Last night I listened to the latest episode of Andy Stanley’s Leadership Podcast (iTunes, RSS) titled Stating Vision Simply. It fit well with another article I read from Joel on Software called Figuring out what your company is all about.

I’ve decided I like Andy Stanley. ;) And I always knew I liked what Joel had to say on software. ;)

Here are some of the notes I typed out. Some are quotes, some are paraphrases.

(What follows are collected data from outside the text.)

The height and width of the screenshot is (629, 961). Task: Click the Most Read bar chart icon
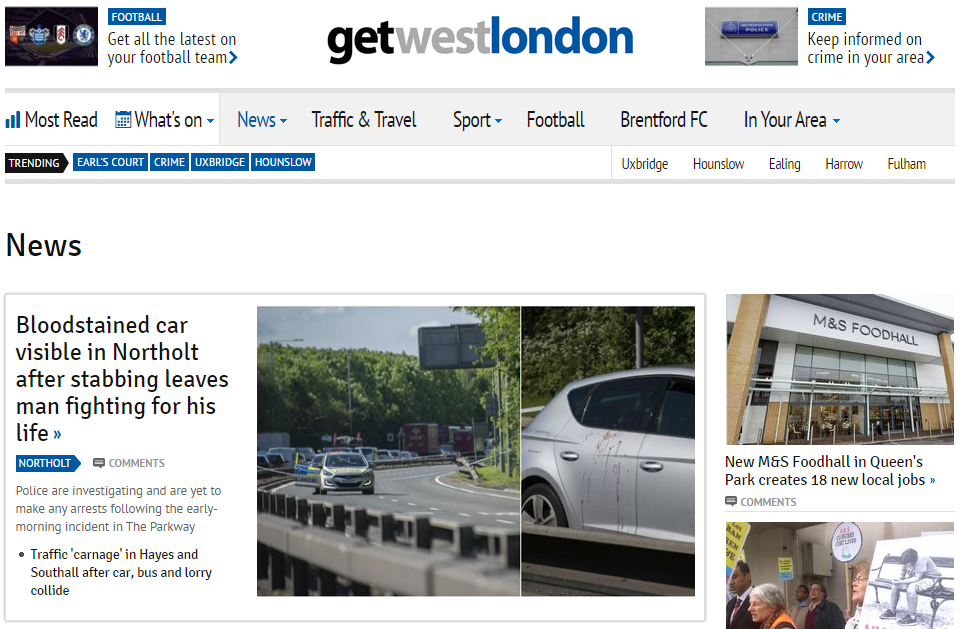(13, 120)
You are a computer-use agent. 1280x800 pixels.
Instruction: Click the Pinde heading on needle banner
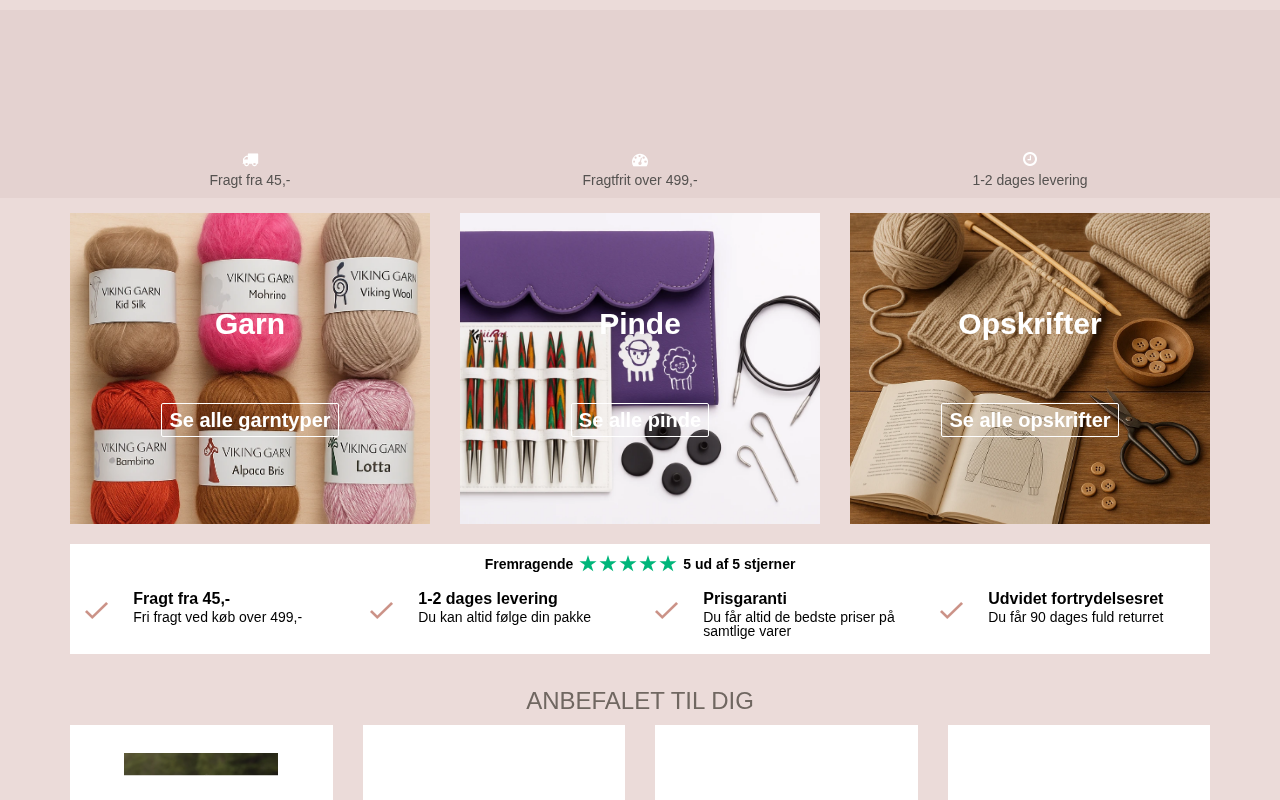coord(640,324)
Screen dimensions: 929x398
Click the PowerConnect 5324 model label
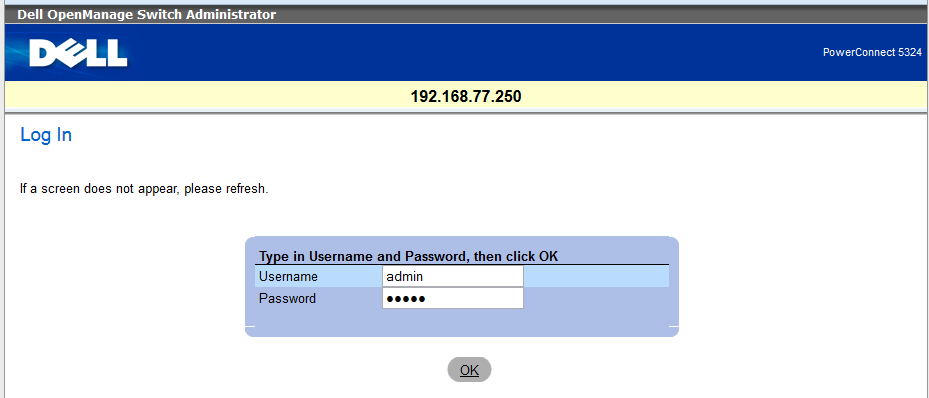pyautogui.click(x=872, y=53)
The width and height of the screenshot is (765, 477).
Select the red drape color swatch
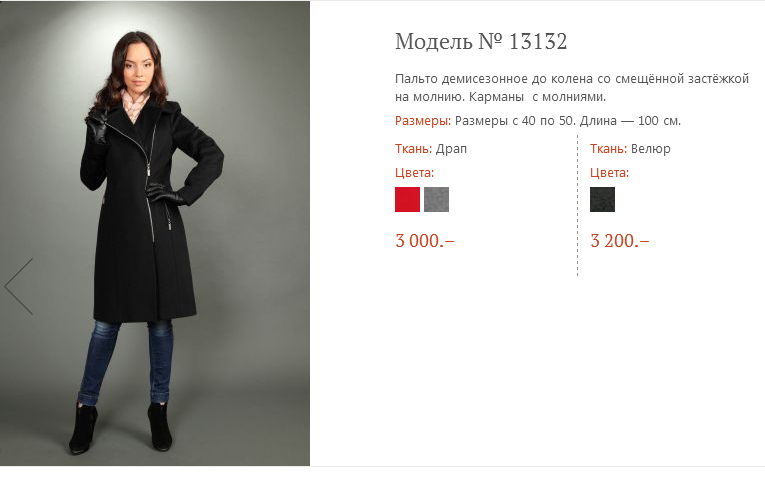coord(407,199)
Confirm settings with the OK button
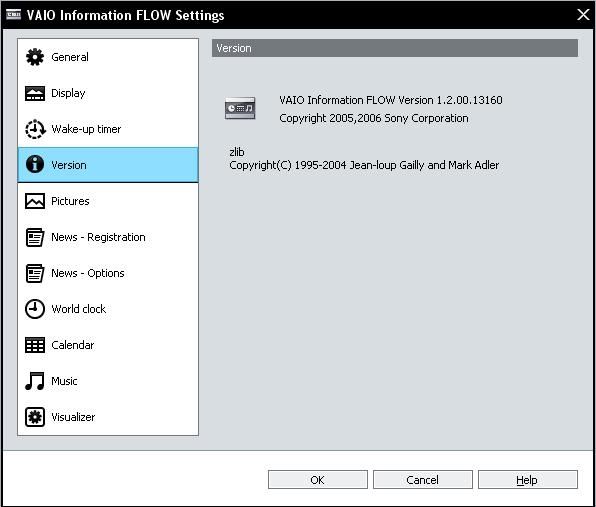Image resolution: width=596 pixels, height=507 pixels. (x=318, y=480)
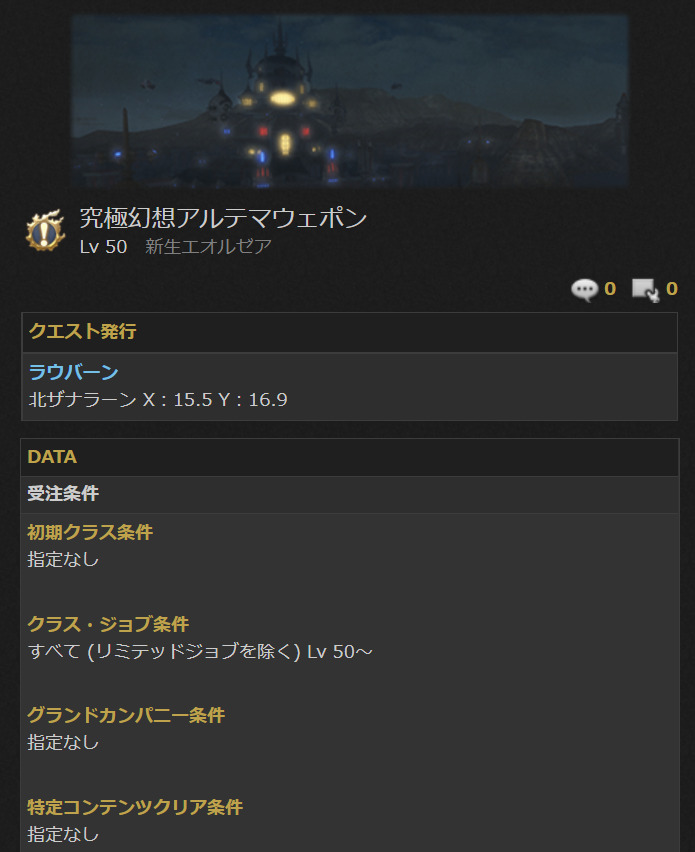Click the クラス・ジョブ条件 label
The height and width of the screenshot is (852, 695).
click(x=108, y=624)
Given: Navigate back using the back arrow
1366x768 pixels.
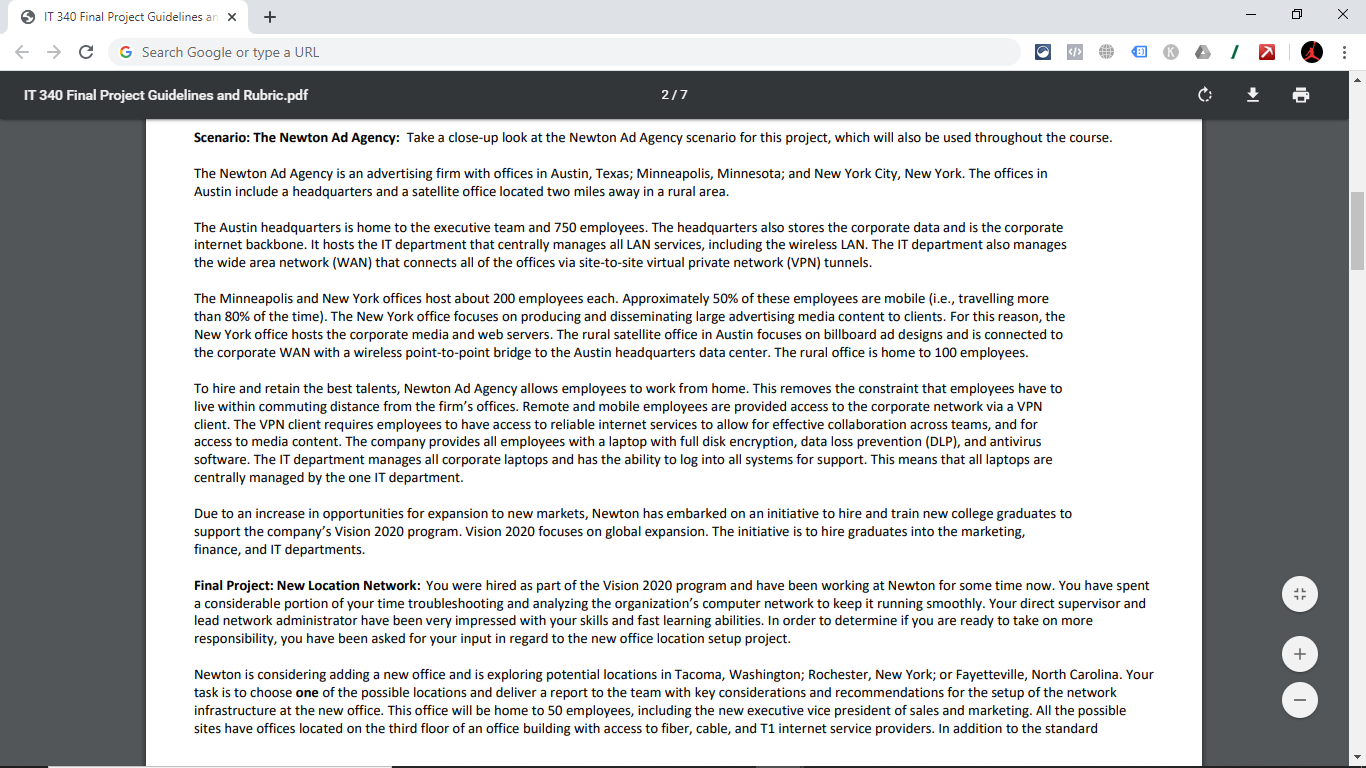Looking at the screenshot, I should point(21,51).
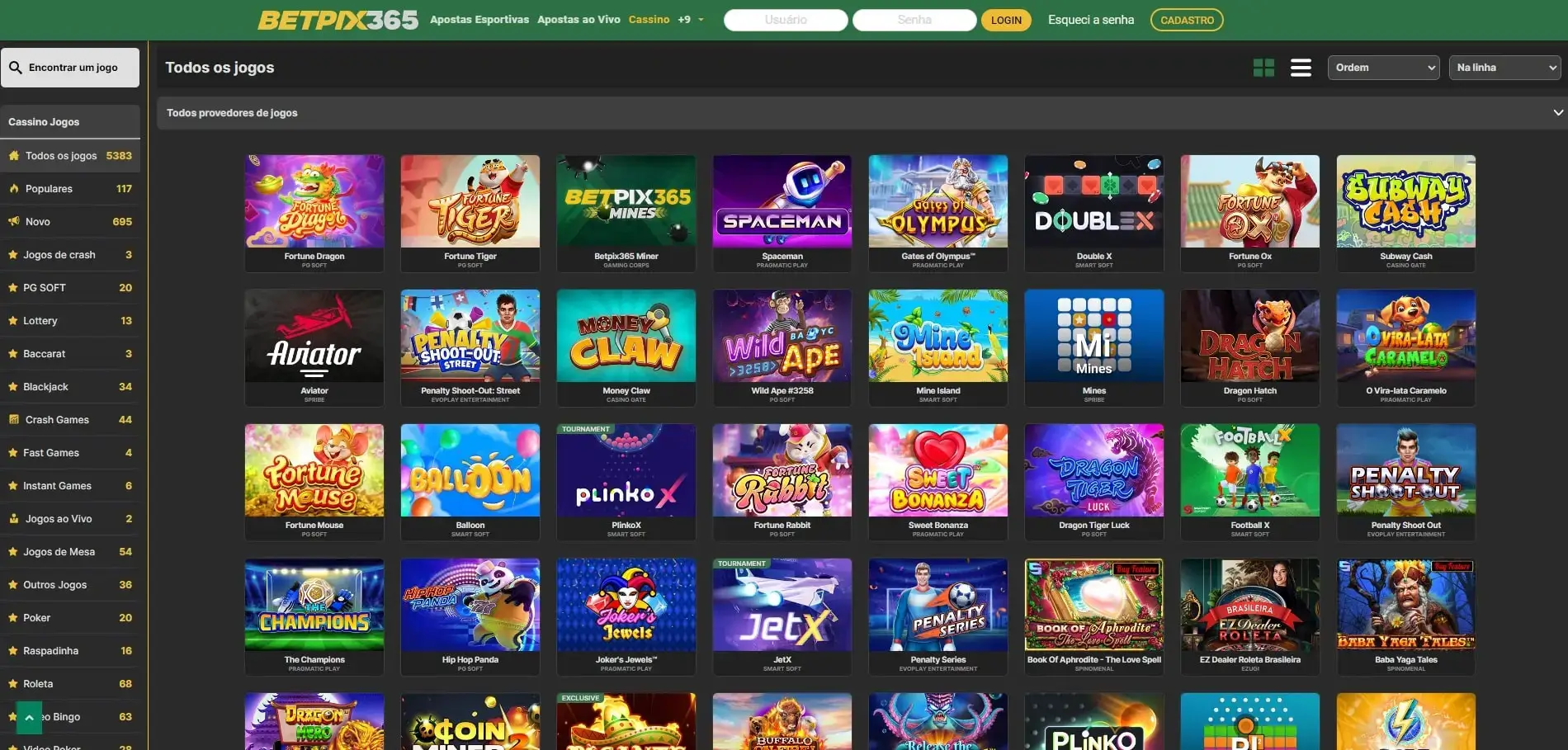Select Populares category with flame icon
The image size is (1568, 750).
point(70,189)
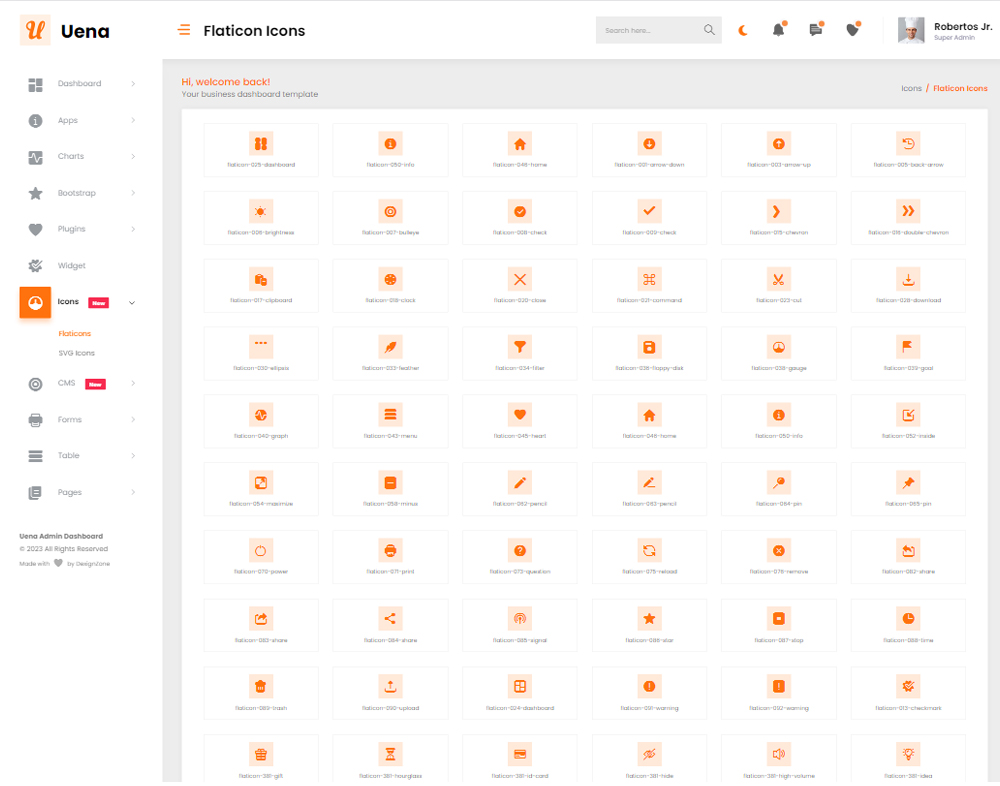Screen dimensions: 1000x786
Task: Select the flaticon clipboard icon tile
Action: (260, 286)
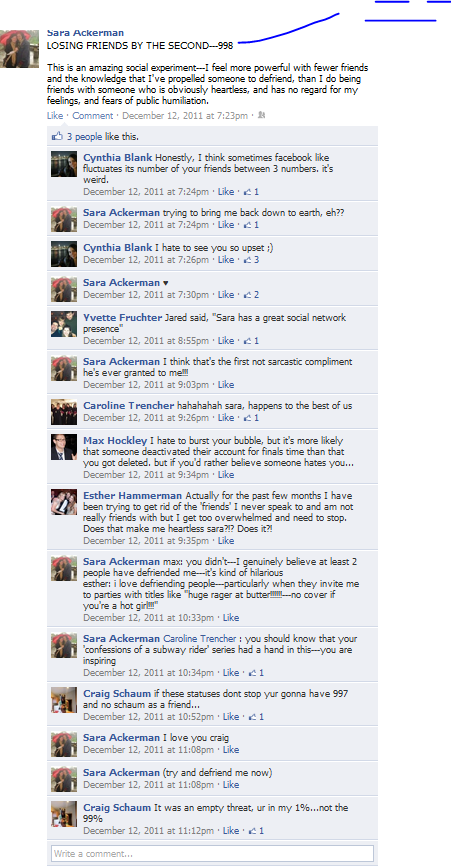
Task: Click Comment link under the main post
Action: pos(93,115)
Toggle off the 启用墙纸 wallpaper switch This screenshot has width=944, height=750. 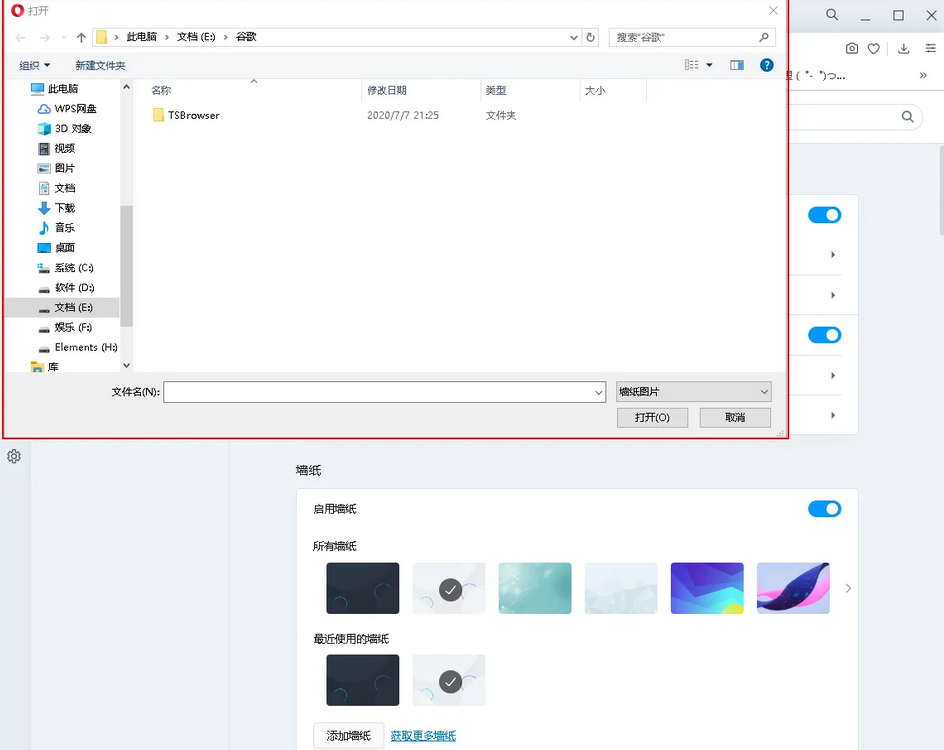point(824,509)
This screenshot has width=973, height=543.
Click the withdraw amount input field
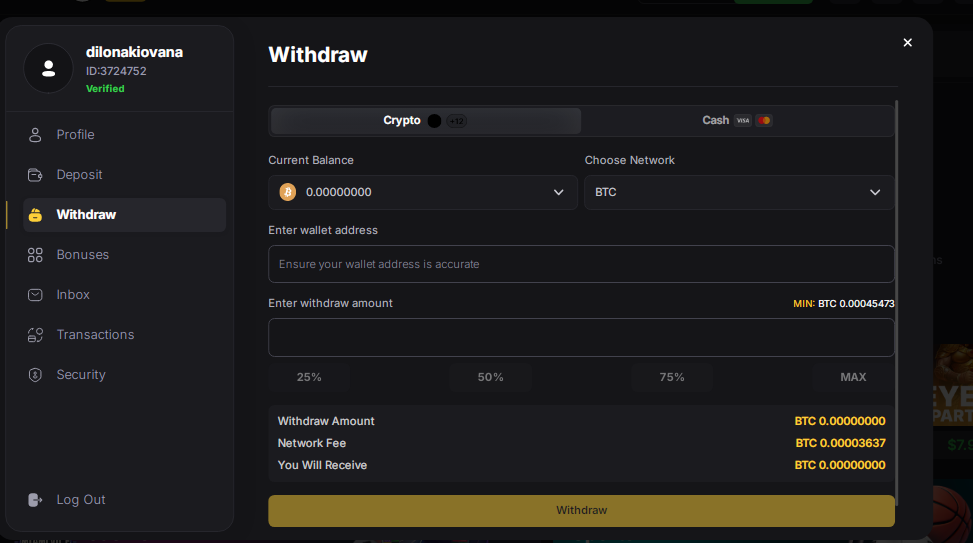(581, 337)
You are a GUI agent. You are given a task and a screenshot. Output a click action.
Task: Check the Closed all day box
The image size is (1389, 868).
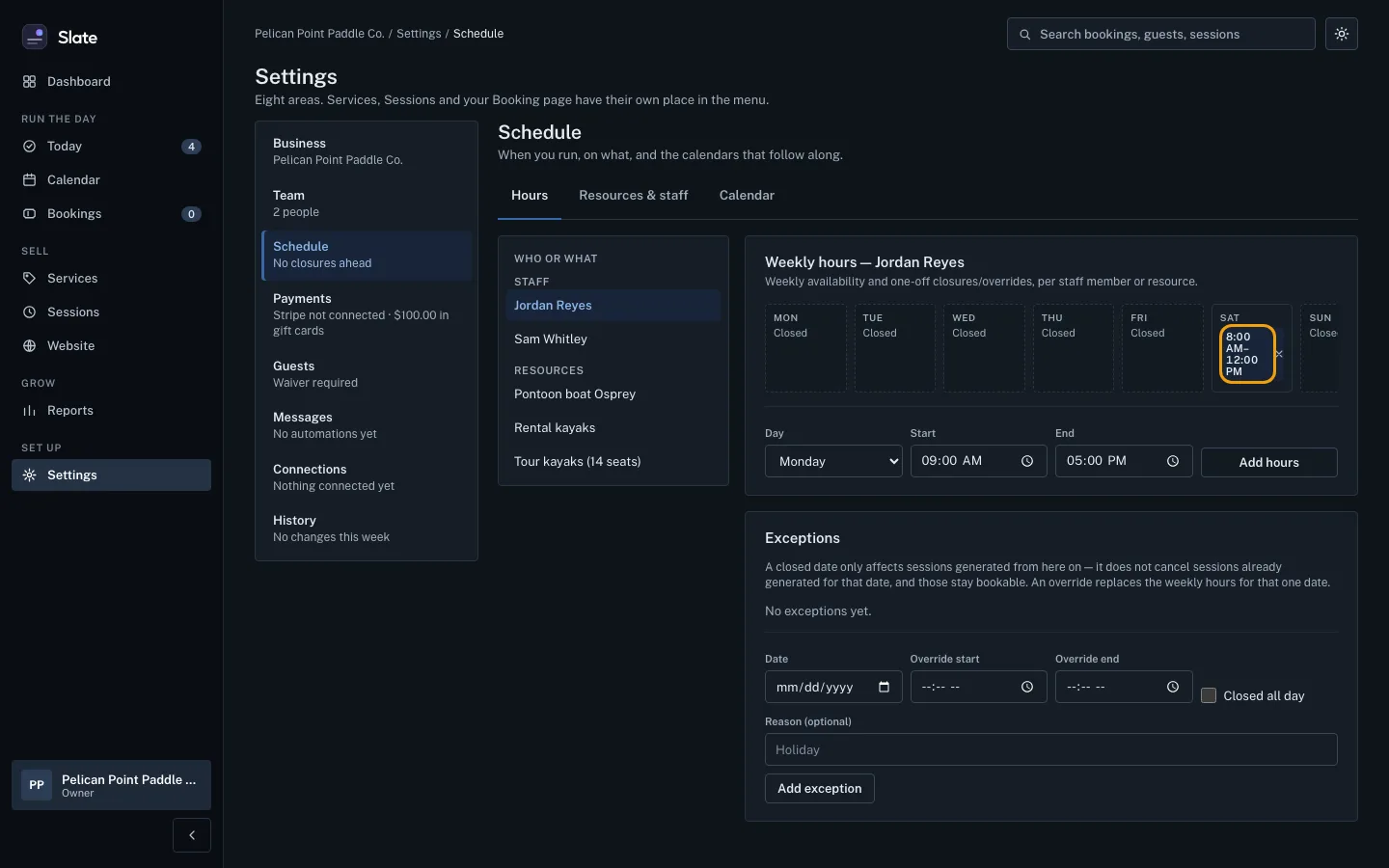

Notes from Stating Vision Simply

  • Andy’s working definition of vision is “a mental picture of what could be . . . fueled by a passion that it should be.”
  • In order to accomplish at home what I wanted to accomplish at home that meant there were some things I might not be able to accomplish at work.
    • Vision pre-decides for us.
    • The clearer our vision gets, the fewer things we do and the easier it is to say no.
  • It’s gotta be simple, it’s gotta be portable, it’s gotta be repeatable.
  • It has to be transferable. Memorable is portable.
  • To make your vision simple, it can’t be complete. Complete is not memorable or transferable.

As reinforcement to crafting a simple vision statement, Andy asked what Barack Obama’s vision for his presidential campaign was? What was Hillary Clinton’s? John McCain’s?

Point taken. I knew Obama’s was “Change.” Couldn’t tell you what anybody else’s was. ;)

  • The larger the audience, the simpler it has to be. Every time you add a layer,  you have to add another layer of simplicity.
  • If you’re beginning with a fog, the best you’re going to communicate is a mist.
    • Before you can make vision stick, you have to have a clear vision yourself.

If it’s a mist in the pulpit, it’s a fog in the pew.
~Howard Hendricks

  • If you say everything, you say nothing. It’s not portable.

Portable and Memorable Vision Statements

To make poverty history (Bono’s ONE campaign).

Invest and invite (North Point’s evangelism strategy).

To create a church unchurched people love to attend (One of North Point’s early vision statements).

Help your users be awesome (the mantra of Kathy Sierra).

We help the world’s best developers make better software (the new tagline for Fog Creek Software).

My Personal Takeaway

From the podcast, I take away “Make it memorable. Make it portable.”

Also to take the time to get a clear vision. The quote from Howard Hendricks resonates with me.

It is worth the initial effort to determine a clear vision for yourself. Otherwise, you will inevitably waste time in the future doing things that are not getting you where you want to go.